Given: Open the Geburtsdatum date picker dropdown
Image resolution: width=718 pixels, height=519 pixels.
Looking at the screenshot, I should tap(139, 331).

==

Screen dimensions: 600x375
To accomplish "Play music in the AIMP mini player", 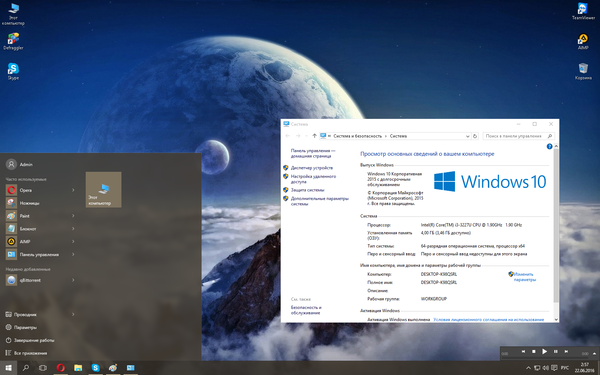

● TASK BRIEF
Looking at the listing above, which lines run from the one containing "Screen dimensions: 600x375" through the one containing "music in the"? Print exactly those, ends included, pictures excluded.

● YOUR SOLUTION
Screen dimensions: 600x375
To accomplish "Play music in the AIMP mini player", 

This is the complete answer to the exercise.